Cecilia Payne-Gaposchkin – Women in STEM Research

Cecilia Payne-Gaposchkin, original name in full Cecilia Helena Payne, (born May 10, 1900, Wendover, Eng.—died Dec. 7, 1979, Cambridge, Mass., U.S.) was a British-American astronomer and astrophysicist who found the explanation for the composition of stars in terms of the relative abundance of hydrogen and helium.

 

She began her scientific career with a scholarship to Cambridge University, where she took the course in physics and was inspired by a lecture on how solar eclipse relate to Einstein’s Theory of General Relativity, which gave her the passion for learning and science on physics and astronomy.

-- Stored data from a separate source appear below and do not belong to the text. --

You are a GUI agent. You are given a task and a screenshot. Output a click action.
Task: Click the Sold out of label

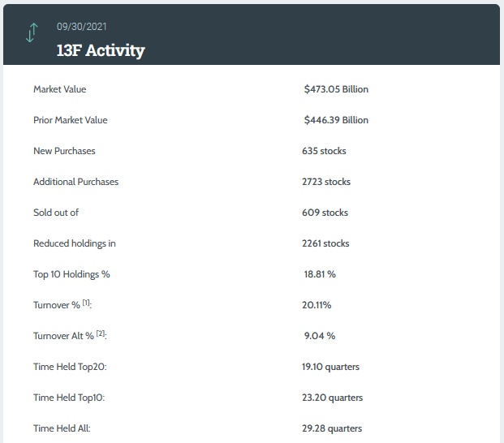coord(55,213)
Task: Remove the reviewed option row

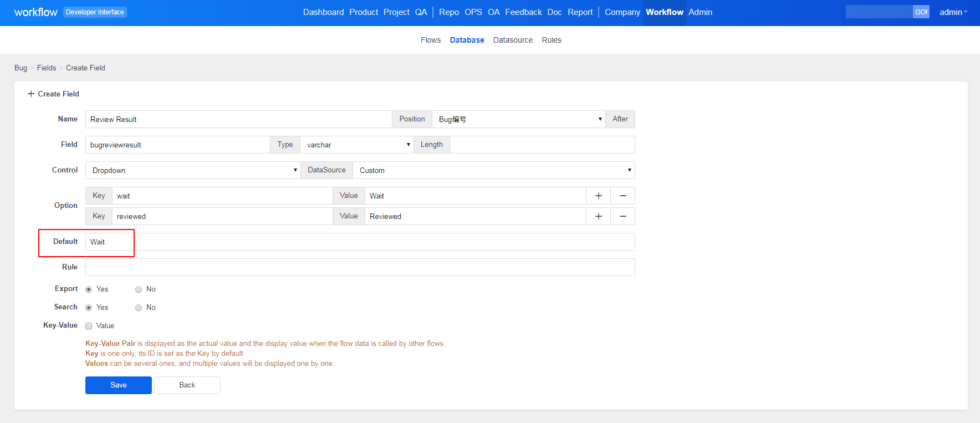Action: tap(622, 216)
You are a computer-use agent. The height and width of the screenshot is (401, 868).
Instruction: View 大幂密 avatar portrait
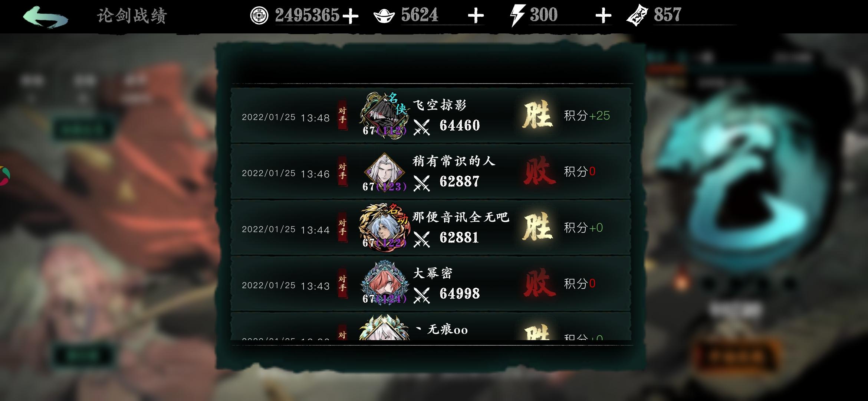[384, 283]
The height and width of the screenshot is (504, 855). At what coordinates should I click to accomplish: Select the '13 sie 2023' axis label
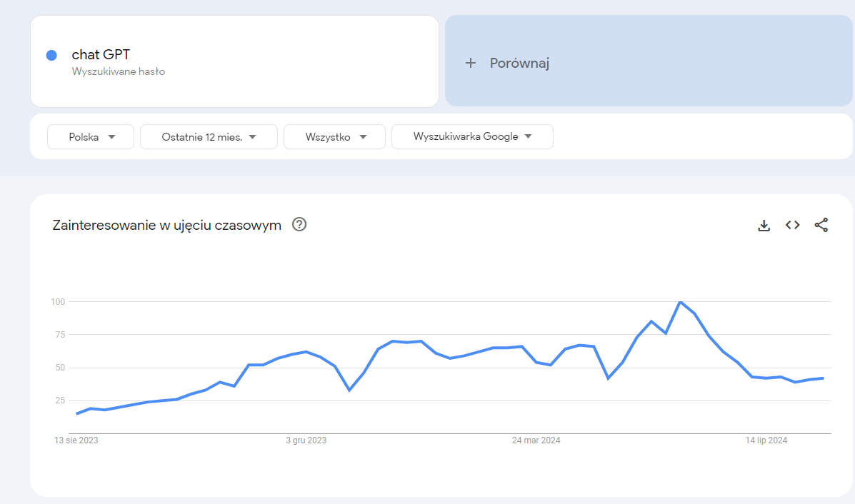pyautogui.click(x=77, y=440)
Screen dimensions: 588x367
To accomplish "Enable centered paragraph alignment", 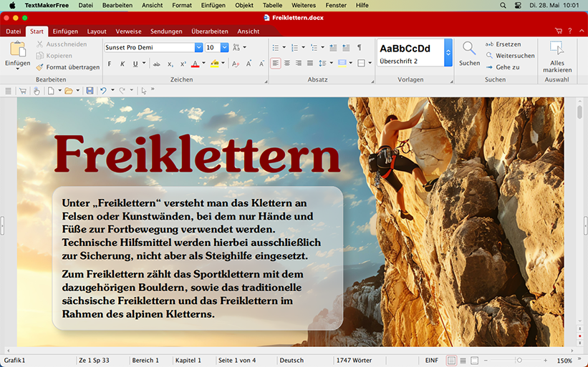I will pyautogui.click(x=288, y=63).
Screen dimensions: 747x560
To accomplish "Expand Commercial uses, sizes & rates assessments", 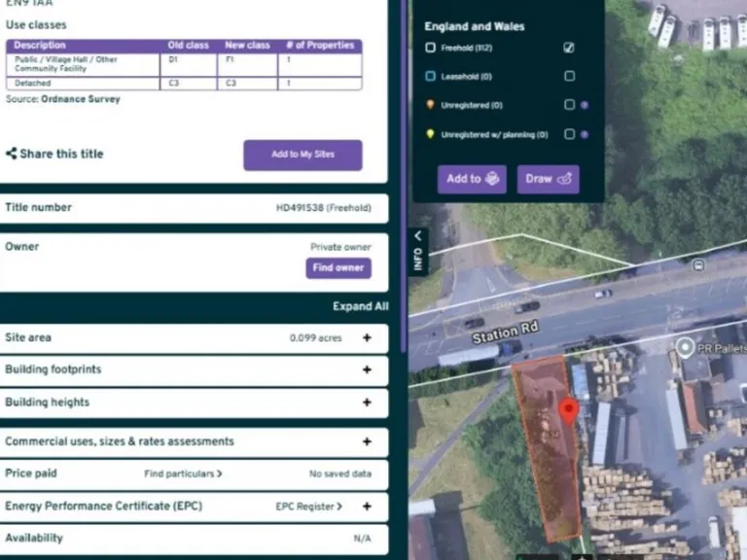I will 367,441.
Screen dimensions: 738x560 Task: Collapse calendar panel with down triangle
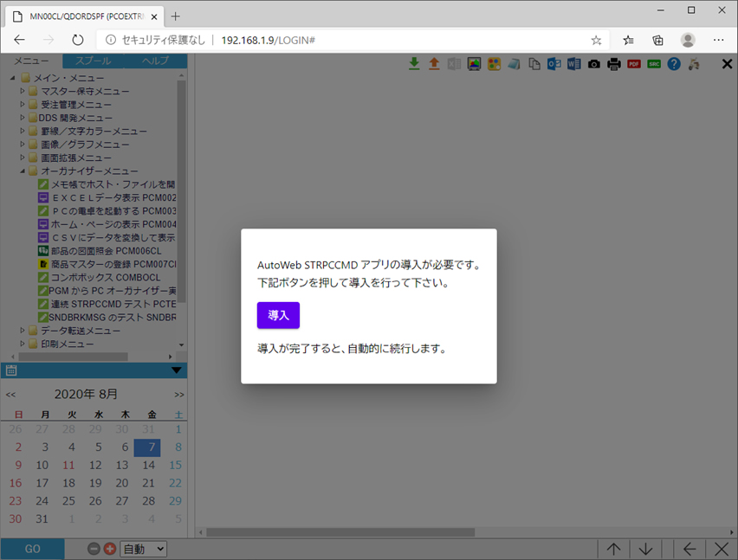point(177,370)
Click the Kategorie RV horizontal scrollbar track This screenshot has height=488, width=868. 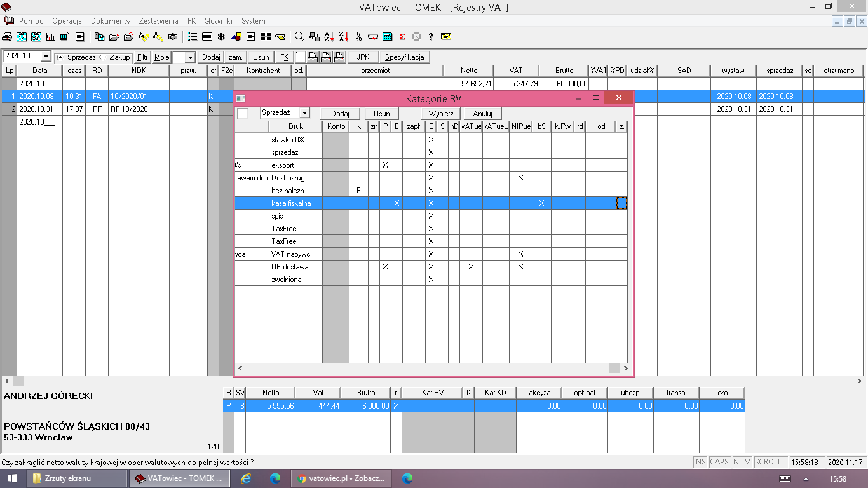(419, 368)
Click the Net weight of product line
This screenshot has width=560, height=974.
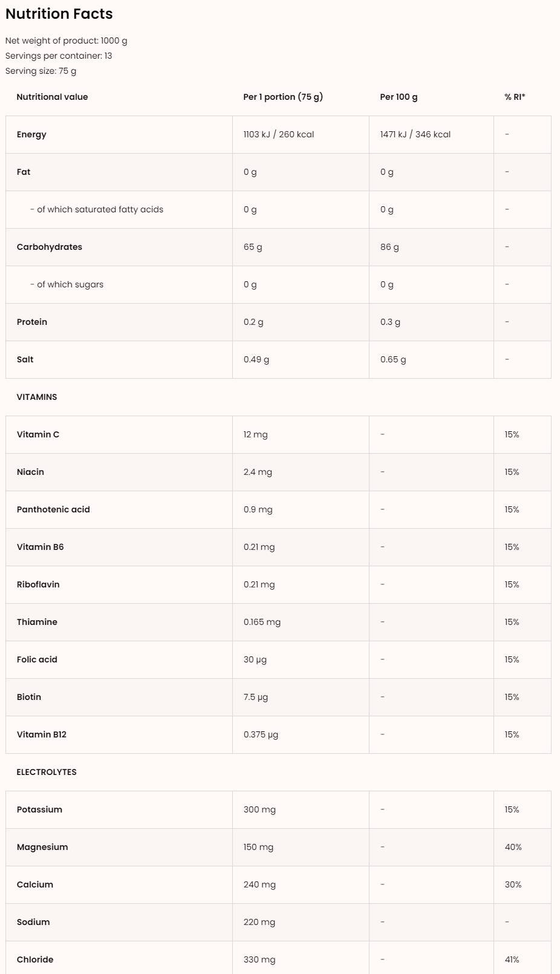pyautogui.click(x=67, y=41)
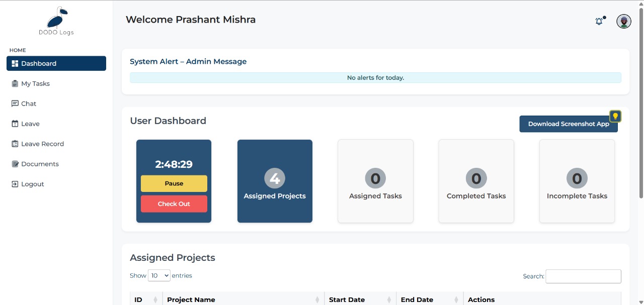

Unfortunately, Cambridge did not have a lot of opportunities for women and did not offer them advanced degree. So, she moved to Massachusetts and pursued a doctoral degree in astronomy and started a fellowship at Harvard College Observatory after meeting Harlow Shapley, and American scientist and the head of the Harvard College Observatory.

 

She began her astronomy work by calculating the abundance of chemical elements from stellar spectra and her 1925 thesis, entitled Stellar Atmospheres, was famously described by astronomer Otto Struve as “the most brilliant PhD thesis ever written in astronomy.”

 

When Cecilia Payne began her study of stellar spectra, scientists believed that the relative abundance of elements in the atmospheres of the Sun and the stars was similar to that in Earth’s crust, briefly mean that the star were built like the Earth; but Cecilia proved them wrong.

 

Cecilia had a better knowledge of atomic spectra than most astronomers at the time. She knew that the extremely hot sun would cause atoms to ionize. She used the equation of an equilibrium of physicist Meghnad Saha on the ionization of atoms to prove that different ionization states would show up as different absorption lines -light frequency-  on the stellar spectra, figuring out how many electrons the atoms had and the elements to which these ions could belong.

 

She then discovered that the sun is made mostly of the hydrogen and helium and she found similar results to other stars. Cecilia came into conclusion that, unlike on Earth, hydrogen and helium are the dominant elements of the Sun and stars; confirmed to the fraction elements in Milky Way Galaxy that 74% is hydrogen, 24% is helium and the 2% left are all the remaining elements – which proven that Cecilia’s result was right.

 

Henry Norris Russell, an American astronomer strongly opposed to this conclusion and told her it was “impossible”, but many other astronomers and the scientific community  has read her paper that was turned into a book, Stellar Atmosphere, and realized that she was totally truely correct.

 

Cecilia Payne made a long journey to prominence in a scientific community that resent to women. Besides, Cecilia accomplishments, being a women meant she was only recognized as a technical assistant who worked at Harvard with her husband, Sergel Gaposchkin. She faced many challenges and arguments within other female scientist who opposed her thesis.

Eventually, in 1956, Cecilia Payne-Gaposchkin, a pioneering astrophysicist and probably the most eminent woman astronomer of all time, became the first female professor in astronomy and her works has made a lot of people understand and discover something new about the universe for decades since she died in Cambridge, Massachusetts, on December 7, 1979.